Il y a une science et un effort concerté impliqués derrière ces créations. De nouvelles inventions linguistiques nous rapprochent des mots grammaticaux (the, be, a) et des noms ou verbes de ce dont nous parlons (move, apple, love). Parfois, cela nous permet de voir comment différentes langues « réelles » utilisent différemment les grammaires tout en ayant un modèle commun. Cela montre que les écrivains n’ont pas toujours sorti les mots de l’air.
Par exemple, en anglais, les phrases peuvent apparaître plus longues (« Je voudrais du riz ») alors qu’il faut moins de temps dans d’autres langues pour arriver au point (Malais où son équivalent anglais serait « Je veux du riz »). Pourtant, dans les deux exemples, le pronom (« Je ») commence les phrases, suivi du verbe (« aimer » / « vouloir ») et de l’objet (« riz »).
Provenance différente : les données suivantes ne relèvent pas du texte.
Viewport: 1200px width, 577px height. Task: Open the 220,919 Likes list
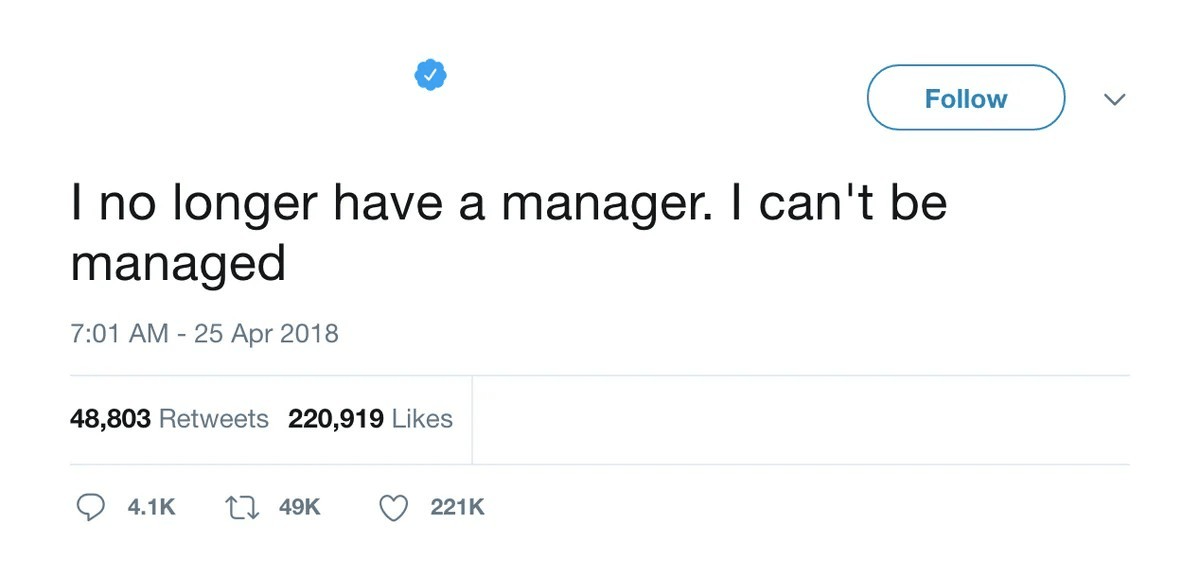tap(370, 419)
Les nouvelles langues travaillent sur des structures grammaticales et linguistiques similaires. Cela nous pousse également à conclure au fonctionnement de la grammaire dans une langue — tant que nous sommes capables de repérer un modèle. Cela fonctionne de la même manière lorsque nous apprenons efficacement les langues, grâce à la connaissance des mots de base, des règles de modèle et à la reconnaissance des mots et des sons avec leurs significations.
Les chercheurs Iga Nowak et Giosuè Baggio ont mené une expérience pour voir si les enfants et les adultes pouvaient apprendre des langues construites avec des mots fréquents qui étaient strictement fixés dans les phrases. Cela va à l’encontre des mouvements plus libres des mots qui se produisent dans des langues réelles. Le résultat ? Les adultes semblaient mieux apprendre les langues inventées car ils pouvaient s’appuyer sur des connaissances et des expériences antérieures avec les langues, malgré le fait que les règles vont à l’encontre du fonctionnement des langues réelles. De cette façon, les nouvelles langues peuvent fournir une passerelle vers la compréhension de la façon dont nous apprenons les langues.
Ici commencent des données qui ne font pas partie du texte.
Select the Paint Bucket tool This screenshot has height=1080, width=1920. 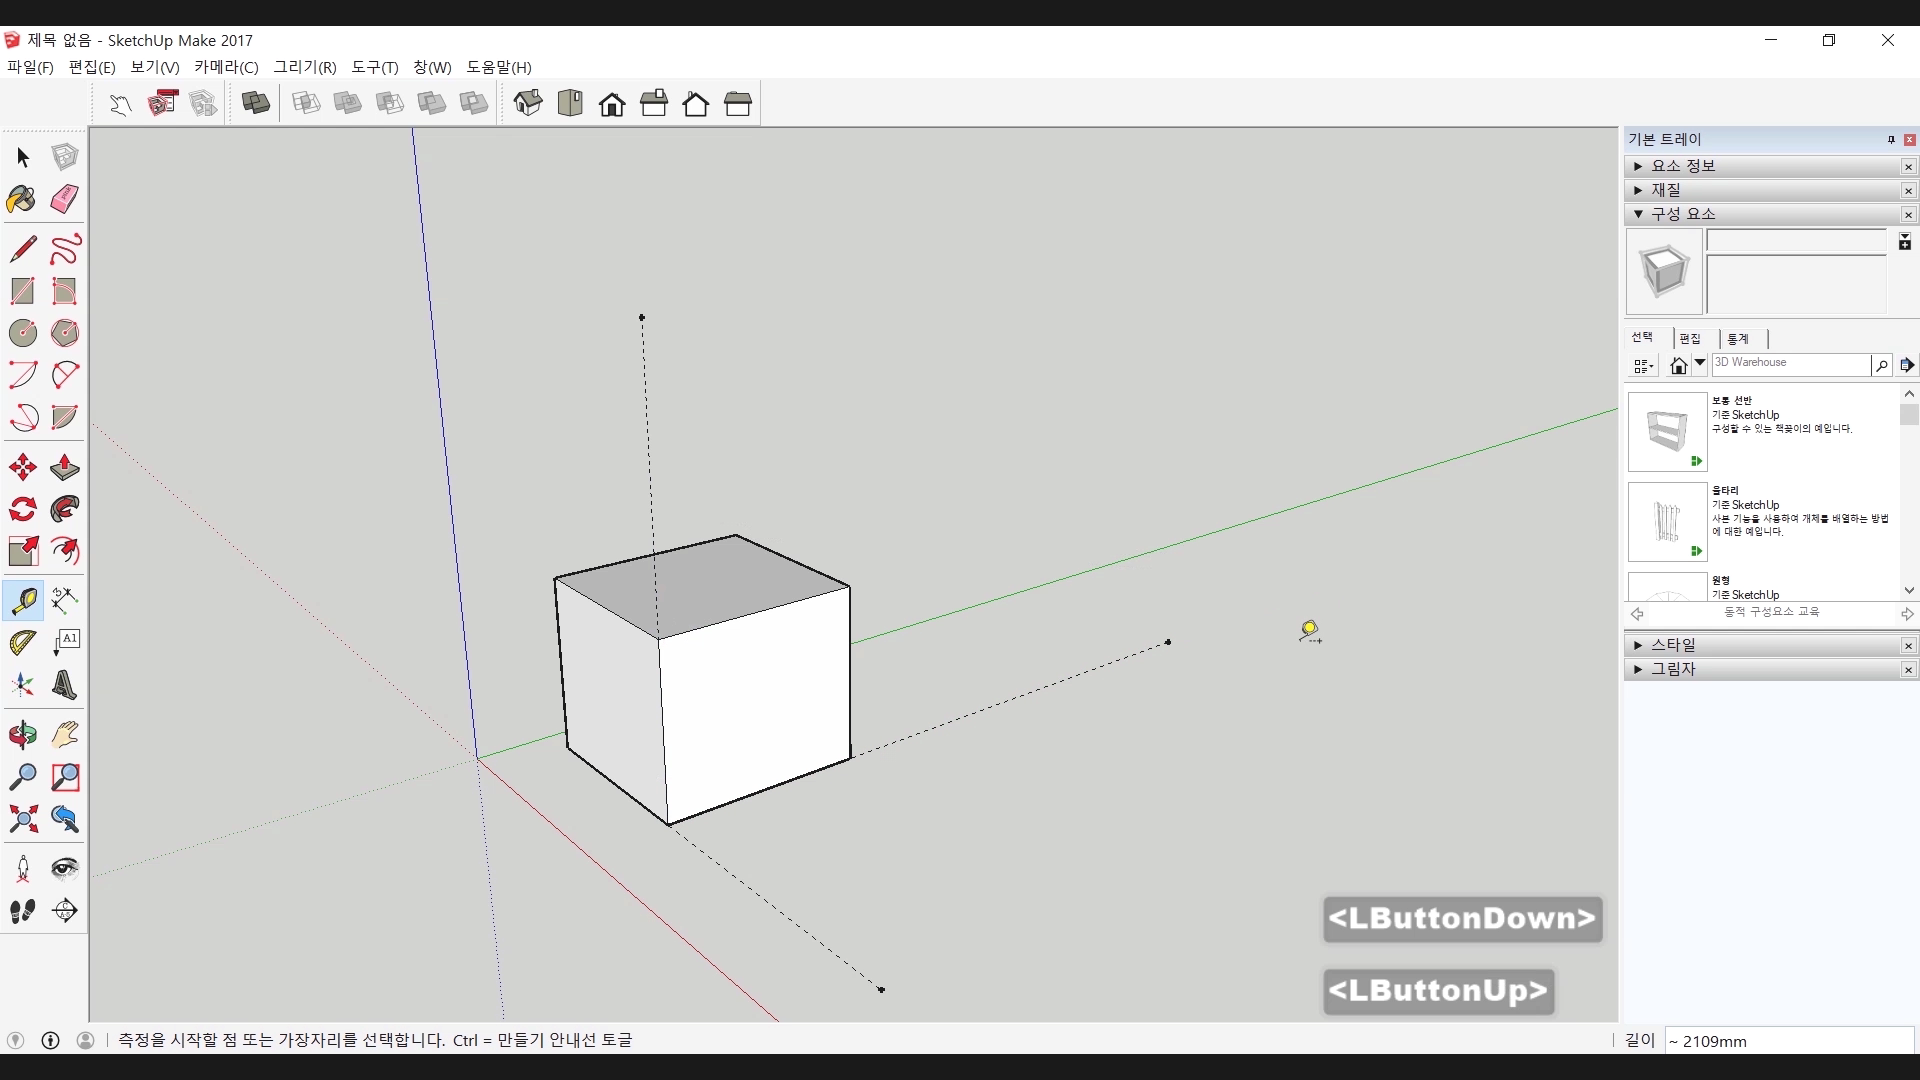click(22, 199)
Peut-on traduire de nouveaux mots ?
Souvent, il y a des mots propres à une culture qui sont intraduisibles ailleurs, et les traducteurs se retrouvent dans un dilemme similaire lorsqu’il s’agit de traduire de nouveaux mots.
Certains traducteurs laissent les mots tels qu’ils sont, de la manière dont les mots intraduisibles sont généralement traduits. Dans d’autres cas où son mot d’origine comporte une erreur grammaticale (par exemple « pire »), une erreur grammaticale similaire est également commise dans sa traduction. Les façons de traduire, eh bien, des mots intraduisibles, seront toujours vivement débattues à mesure que de nouveaux mots continueront d’émerger et d’entrer dans notre lexique, comme cela a toujours été le cas. Cela peut être déroutant, mais les traducteurs peuvent et saisiront l’occasion d’exercer leur créativité lorsqu’ils s’attaquent à de nouveaux mots.
En attendant, rien ne peut empêcher les humains de créer de nouveaux mots et de nouvelles façons de communiquer dans la narration. En tant qu’êtres intelligents, nous recherchons de manière créative l’inexploré, même dans les manières que nous exprimons. Et à l’approche de la Journée mondiale du livre, je vous invite tous à célébrer les mots, qu’ils soient inventés récemment ou non.
Car sans mots, je ne serais pas ici à écrire aujourd’hui, et la vie serait moins excitante sans littérature et mondes remplis d’histoires, de mythes et de jabberwockies.